Return every one of the rows below word for word, without altering any of them.

# Input rows start

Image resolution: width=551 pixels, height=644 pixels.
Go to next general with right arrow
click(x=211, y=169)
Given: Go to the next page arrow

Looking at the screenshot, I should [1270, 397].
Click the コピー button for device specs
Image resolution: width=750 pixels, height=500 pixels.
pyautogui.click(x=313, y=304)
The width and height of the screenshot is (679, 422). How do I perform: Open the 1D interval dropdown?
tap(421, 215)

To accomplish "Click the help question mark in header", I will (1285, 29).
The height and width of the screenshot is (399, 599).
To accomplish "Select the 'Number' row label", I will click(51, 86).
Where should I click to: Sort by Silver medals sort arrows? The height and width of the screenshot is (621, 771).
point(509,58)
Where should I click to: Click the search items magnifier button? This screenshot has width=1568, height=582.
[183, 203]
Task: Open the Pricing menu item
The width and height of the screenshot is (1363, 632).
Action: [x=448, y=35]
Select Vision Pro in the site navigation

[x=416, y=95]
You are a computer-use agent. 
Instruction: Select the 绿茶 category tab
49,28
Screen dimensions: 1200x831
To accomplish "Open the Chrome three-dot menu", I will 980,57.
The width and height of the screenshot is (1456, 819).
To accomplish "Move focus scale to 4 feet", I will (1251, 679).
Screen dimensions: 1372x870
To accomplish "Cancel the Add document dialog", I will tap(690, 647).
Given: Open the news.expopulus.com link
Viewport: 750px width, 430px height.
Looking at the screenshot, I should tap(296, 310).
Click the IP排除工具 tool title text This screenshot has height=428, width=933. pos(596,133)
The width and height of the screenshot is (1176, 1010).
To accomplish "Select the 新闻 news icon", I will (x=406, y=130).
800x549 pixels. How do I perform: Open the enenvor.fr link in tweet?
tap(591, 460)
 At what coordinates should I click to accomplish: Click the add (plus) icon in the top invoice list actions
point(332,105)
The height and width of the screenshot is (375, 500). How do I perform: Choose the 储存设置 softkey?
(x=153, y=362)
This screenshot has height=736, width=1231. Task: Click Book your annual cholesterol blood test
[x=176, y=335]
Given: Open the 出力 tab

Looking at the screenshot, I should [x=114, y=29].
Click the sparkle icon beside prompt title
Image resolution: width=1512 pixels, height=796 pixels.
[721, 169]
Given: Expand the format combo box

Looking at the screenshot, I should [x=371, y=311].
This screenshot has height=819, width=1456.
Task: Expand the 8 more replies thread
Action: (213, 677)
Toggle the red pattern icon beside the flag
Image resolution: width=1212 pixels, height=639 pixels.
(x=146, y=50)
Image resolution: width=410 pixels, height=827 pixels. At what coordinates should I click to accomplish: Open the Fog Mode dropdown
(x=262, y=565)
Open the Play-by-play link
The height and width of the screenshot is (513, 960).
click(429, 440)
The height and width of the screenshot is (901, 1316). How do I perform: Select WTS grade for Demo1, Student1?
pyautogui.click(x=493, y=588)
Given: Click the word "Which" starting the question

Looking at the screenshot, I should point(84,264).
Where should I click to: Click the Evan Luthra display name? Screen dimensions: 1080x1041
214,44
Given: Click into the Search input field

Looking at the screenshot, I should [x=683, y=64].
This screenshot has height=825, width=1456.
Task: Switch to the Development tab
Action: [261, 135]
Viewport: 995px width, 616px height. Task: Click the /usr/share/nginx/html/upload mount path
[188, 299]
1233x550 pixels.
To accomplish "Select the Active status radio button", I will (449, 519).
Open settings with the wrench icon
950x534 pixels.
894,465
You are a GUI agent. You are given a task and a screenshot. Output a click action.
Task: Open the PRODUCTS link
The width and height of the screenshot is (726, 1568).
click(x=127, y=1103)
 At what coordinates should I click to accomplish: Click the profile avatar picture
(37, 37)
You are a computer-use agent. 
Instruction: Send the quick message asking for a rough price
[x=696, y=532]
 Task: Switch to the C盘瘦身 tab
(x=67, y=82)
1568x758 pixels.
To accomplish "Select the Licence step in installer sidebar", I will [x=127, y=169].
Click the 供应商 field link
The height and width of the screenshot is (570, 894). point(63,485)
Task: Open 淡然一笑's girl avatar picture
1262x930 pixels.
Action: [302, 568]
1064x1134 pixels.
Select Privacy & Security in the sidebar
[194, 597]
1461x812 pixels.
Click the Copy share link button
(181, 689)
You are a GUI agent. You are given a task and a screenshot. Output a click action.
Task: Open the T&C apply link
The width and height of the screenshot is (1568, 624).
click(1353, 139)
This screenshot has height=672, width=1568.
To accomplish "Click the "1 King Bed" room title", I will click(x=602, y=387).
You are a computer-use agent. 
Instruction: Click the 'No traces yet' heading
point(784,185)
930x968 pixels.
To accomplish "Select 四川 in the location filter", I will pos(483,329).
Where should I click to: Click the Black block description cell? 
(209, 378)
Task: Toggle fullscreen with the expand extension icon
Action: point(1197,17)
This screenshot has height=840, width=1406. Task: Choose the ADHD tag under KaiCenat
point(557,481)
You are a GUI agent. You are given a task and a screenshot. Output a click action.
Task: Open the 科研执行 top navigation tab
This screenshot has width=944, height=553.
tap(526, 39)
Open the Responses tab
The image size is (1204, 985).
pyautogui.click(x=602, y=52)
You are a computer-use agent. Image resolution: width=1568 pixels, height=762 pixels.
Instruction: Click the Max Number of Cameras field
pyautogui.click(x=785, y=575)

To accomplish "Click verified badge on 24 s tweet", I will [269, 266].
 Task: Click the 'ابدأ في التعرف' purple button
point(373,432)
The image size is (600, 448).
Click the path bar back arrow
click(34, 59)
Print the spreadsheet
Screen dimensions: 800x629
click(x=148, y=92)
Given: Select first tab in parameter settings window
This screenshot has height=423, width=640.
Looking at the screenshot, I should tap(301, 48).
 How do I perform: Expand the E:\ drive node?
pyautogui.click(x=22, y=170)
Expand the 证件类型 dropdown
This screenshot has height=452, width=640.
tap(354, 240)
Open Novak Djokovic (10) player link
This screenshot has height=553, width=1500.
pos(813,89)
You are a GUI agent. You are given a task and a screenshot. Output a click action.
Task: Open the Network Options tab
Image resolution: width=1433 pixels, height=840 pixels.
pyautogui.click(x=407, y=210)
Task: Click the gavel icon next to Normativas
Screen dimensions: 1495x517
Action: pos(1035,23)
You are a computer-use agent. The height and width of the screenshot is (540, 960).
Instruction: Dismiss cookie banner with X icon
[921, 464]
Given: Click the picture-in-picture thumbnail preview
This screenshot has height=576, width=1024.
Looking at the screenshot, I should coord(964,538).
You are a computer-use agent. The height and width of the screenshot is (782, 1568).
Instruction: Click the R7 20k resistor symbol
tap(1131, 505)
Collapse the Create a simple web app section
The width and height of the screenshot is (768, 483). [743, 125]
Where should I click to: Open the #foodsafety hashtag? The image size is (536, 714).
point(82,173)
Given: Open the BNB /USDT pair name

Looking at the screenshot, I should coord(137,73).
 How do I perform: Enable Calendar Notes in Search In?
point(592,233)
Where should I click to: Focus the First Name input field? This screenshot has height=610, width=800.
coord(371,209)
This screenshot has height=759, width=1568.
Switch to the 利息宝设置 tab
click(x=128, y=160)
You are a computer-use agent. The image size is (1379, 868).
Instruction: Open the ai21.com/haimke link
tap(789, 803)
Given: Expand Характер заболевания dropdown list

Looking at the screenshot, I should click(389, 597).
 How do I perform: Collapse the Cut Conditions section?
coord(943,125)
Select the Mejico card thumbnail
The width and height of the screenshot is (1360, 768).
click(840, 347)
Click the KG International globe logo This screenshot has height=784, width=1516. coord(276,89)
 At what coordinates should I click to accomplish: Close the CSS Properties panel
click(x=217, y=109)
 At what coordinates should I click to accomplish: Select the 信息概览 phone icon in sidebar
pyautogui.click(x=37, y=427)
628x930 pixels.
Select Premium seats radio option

# Input rows end

-- Answer to the task --
Image resolution: width=551 pixels, height=644 pixels.
Go to next general with right arrow
click(x=211, y=169)
Given: Go to the next page arrow

Looking at the screenshot, I should [1270, 397].
Click the コピー button for device specs
Image resolution: width=750 pixels, height=500 pixels.
pyautogui.click(x=313, y=304)
The width and height of the screenshot is (679, 422). How do I perform: Open the 1D interval dropdown?
tap(421, 215)

To accomplish "Click the help question mark in header", I will (1285, 29).
The height and width of the screenshot is (399, 599).
To accomplish "Select the 'Number' row label", I will click(51, 86).
Where should I click to: Sort by Silver medals sort arrows? The height and width of the screenshot is (621, 771).
point(509,58)
Where should I click to: Click the search items magnifier button? This screenshot has width=1568, height=582.
[183, 203]
Task: Open the Pricing menu item
The width and height of the screenshot is (1363, 632).
Action: [x=448, y=35]
Select Vision Pro in the site navigation

[x=416, y=95]
You are a computer-use agent. 
Instruction: Select the 绿茶 category tab
49,28
Screen dimensions: 1200x831
To accomplish "Open the Chrome three-dot menu", I will 980,57.
The width and height of the screenshot is (1456, 819).
To accomplish "Move focus scale to 4 feet", I will (1251, 679).
Screen dimensions: 1372x870
To accomplish "Cancel the Add document dialog", I will tap(690, 647).
Given: Open the news.expopulus.com link
Viewport: 750px width, 430px height.
Looking at the screenshot, I should tap(296, 310).
Click the IP排除工具 tool title text This screenshot has height=428, width=933. pos(596,133)
The width and height of the screenshot is (1176, 1010).
To accomplish "Select the 新闻 news icon", I will (x=406, y=130).
800x549 pixels. How do I perform: Open the enenvor.fr link in tweet?
tap(591, 460)
 At what coordinates should I click to accomplish: Click the add (plus) icon in the top invoice list actions
point(332,105)
The height and width of the screenshot is (375, 500). How do I perform: Choose the 储存设置 softkey?
(x=153, y=362)
This screenshot has height=736, width=1231. Task: Click Book your annual cholesterol blood test
[x=176, y=335]
Given: Open the 出力 tab

Looking at the screenshot, I should [x=114, y=29].
Click the sparkle icon beside prompt title
Image resolution: width=1512 pixels, height=796 pixels.
[721, 169]
Given: Expand the format combo box

Looking at the screenshot, I should [x=371, y=311].
This screenshot has height=819, width=1456.
Task: Expand the 8 more replies thread
Action: (213, 677)
Toggle the red pattern icon beside the flag
Image resolution: width=1212 pixels, height=639 pixels.
(x=146, y=50)
Image resolution: width=410 pixels, height=827 pixels. At what coordinates should I click to accomplish: Open the Fog Mode dropdown
(x=262, y=565)
Open the Play-by-play link
The height and width of the screenshot is (513, 960).
click(429, 440)
The height and width of the screenshot is (901, 1316). How do I perform: Select WTS grade for Demo1, Student1?
pyautogui.click(x=493, y=588)
Given: Click the word "Which" starting the question

Looking at the screenshot, I should point(84,264).
Where should I click to: Click the Evan Luthra display name? Screen dimensions: 1080x1041
214,44
Given: Click into the Search input field

Looking at the screenshot, I should [x=683, y=64].
This screenshot has height=825, width=1456.
Task: Switch to the Development tab
Action: [261, 135]
Viewport: 995px width, 616px height. Task: Click the /usr/share/nginx/html/upload mount path
[188, 299]
1233x550 pixels.
To accomplish "Select the Active status radio button", I will (449, 519).
Open settings with the wrench icon
950x534 pixels.
894,465
You are a GUI agent. You are given a task and a screenshot. Output a click action.
Task: Open the PRODUCTS link
The width and height of the screenshot is (726, 1568).
click(x=127, y=1103)
 At what coordinates should I click to accomplish: Click the profile avatar picture
(37, 37)
You are a computer-use agent. 
Instruction: Send the quick message asking for a rough price
[x=696, y=532]
 Task: Switch to the C盘瘦身 tab
(x=67, y=82)
1568x758 pixels.
To accomplish "Select the Licence step in installer sidebar", I will [x=127, y=169].
Click the 供应商 field link
The height and width of the screenshot is (570, 894). point(63,485)
Task: Open 淡然一笑's girl avatar picture
1262x930 pixels.
Action: [302, 568]
1064x1134 pixels.
Select Privacy & Security in the sidebar
[194, 597]
1461x812 pixels.
Click the Copy share link button
(181, 689)
You are a GUI agent. You are given a task and a screenshot. Output a click action.
Task: Open the T&C apply link
The width and height of the screenshot is (1568, 624).
click(1353, 139)
This screenshot has height=672, width=1568.
To accomplish "Click the "1 King Bed" room title", I will click(x=602, y=387).
You are a computer-use agent. 
Instruction: Click the 'No traces yet' heading
point(784,185)
930x968 pixels.
To accomplish "Select 四川 in the location filter", I will pos(483,329).
Where should I click to: Click the Black block description cell? 
(209, 378)
Task: Toggle fullscreen with the expand extension icon
Action: point(1197,17)
This screenshot has height=840, width=1406. Task: Choose the ADHD tag under KaiCenat
point(557,481)
You are a GUI agent. You are given a task and a screenshot. Output a click action.
Task: Open the 科研执行 top navigation tab
This screenshot has width=944, height=553.
tap(526, 39)
Open the Responses tab
The image size is (1204, 985).
pyautogui.click(x=602, y=52)
You are a computer-use agent. Image resolution: width=1568 pixels, height=762 pixels.
Instruction: Click the Max Number of Cameras field
pyautogui.click(x=785, y=575)

To accomplish "Click verified badge on 24 s tweet", I will [269, 266].
 Task: Click the 'ابدأ في التعرف' purple button
point(373,432)
The image size is (600, 448).
Click the path bar back arrow
click(34, 59)
Print the spreadsheet
Screen dimensions: 800x629
click(x=148, y=92)
Given: Select first tab in parameter settings window
This screenshot has height=423, width=640.
Looking at the screenshot, I should tap(301, 48).
 How do I perform: Expand the E:\ drive node?
pyautogui.click(x=22, y=170)
Expand the 证件类型 dropdown
This screenshot has height=452, width=640.
tap(354, 240)
Open Novak Djokovic (10) player link
This screenshot has height=553, width=1500.
pos(813,89)
You are a GUI agent. You are given a task and a screenshot. Output a click action.
Task: Open the Network Options tab
Image resolution: width=1433 pixels, height=840 pixels.
pyautogui.click(x=407, y=210)
Task: Click the gavel icon next to Normativas
Screen dimensions: 1495x517
Action: pos(1035,23)
You are a computer-use agent. The height and width of the screenshot is (540, 960).
Instruction: Dismiss cookie banner with X icon
[921, 464]
Given: Click the picture-in-picture thumbnail preview
This screenshot has height=576, width=1024.
Looking at the screenshot, I should coord(964,538).
You are a computer-use agent. The height and width of the screenshot is (782, 1568).
Instruction: Click the R7 20k resistor symbol
tap(1131, 505)
Collapse the Create a simple web app section
The width and height of the screenshot is (768, 483). [743, 125]
Where should I click to: Open the #foodsafety hashtag? The image size is (536, 714).
point(82,173)
Given: Open the BNB /USDT pair name

Looking at the screenshot, I should coord(137,73).
 How do I perform: Enable Calendar Notes in Search In?
point(592,233)
Where should I click to: Focus the First Name input field? This screenshot has height=610, width=800.
coord(371,209)
This screenshot has height=759, width=1568.
Switch to the 利息宝设置 tab
click(x=128, y=160)
You are a computer-use agent. The image size is (1379, 868).
Instruction: Open the ai21.com/haimke link
tap(789, 803)
Given: Expand Характер заболевания dropdown list

Looking at the screenshot, I should click(389, 597).
 How do I perform: Collapse the Cut Conditions section?
coord(943,125)
Select the Mejico card thumbnail
The width and height of the screenshot is (1360, 768).
click(840, 347)
Click the KG International globe logo This screenshot has height=784, width=1516. coord(276,89)
 At what coordinates should I click to accomplish: Close the CSS Properties panel
click(x=217, y=109)
 At what coordinates should I click to accomplish: Select the 信息概览 phone icon in sidebar
pyautogui.click(x=37, y=427)
628x930 pixels.
Select Premium seats radio option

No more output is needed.